**RECORD EXCERPTS:**
------------

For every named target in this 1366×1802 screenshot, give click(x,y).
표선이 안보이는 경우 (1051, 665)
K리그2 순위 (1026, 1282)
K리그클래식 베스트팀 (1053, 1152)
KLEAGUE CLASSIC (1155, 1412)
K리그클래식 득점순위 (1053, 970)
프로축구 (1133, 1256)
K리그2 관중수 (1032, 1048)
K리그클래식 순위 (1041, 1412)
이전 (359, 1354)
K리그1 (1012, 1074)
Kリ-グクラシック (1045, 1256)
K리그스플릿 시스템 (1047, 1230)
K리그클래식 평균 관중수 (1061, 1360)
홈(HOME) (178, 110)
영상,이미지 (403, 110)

------------

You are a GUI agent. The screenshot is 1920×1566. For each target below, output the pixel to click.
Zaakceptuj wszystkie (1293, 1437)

------------

**EXERCISE DETAILS:** Select and copy every line of the material that holds the string "target".

**EXERCISE ANSWER:**
For every named target in this 1366×1802 screenshot, give click(x,y).
You are a GUI agent. The screenshot is 1920×1566. For each target below, output the pixel to click.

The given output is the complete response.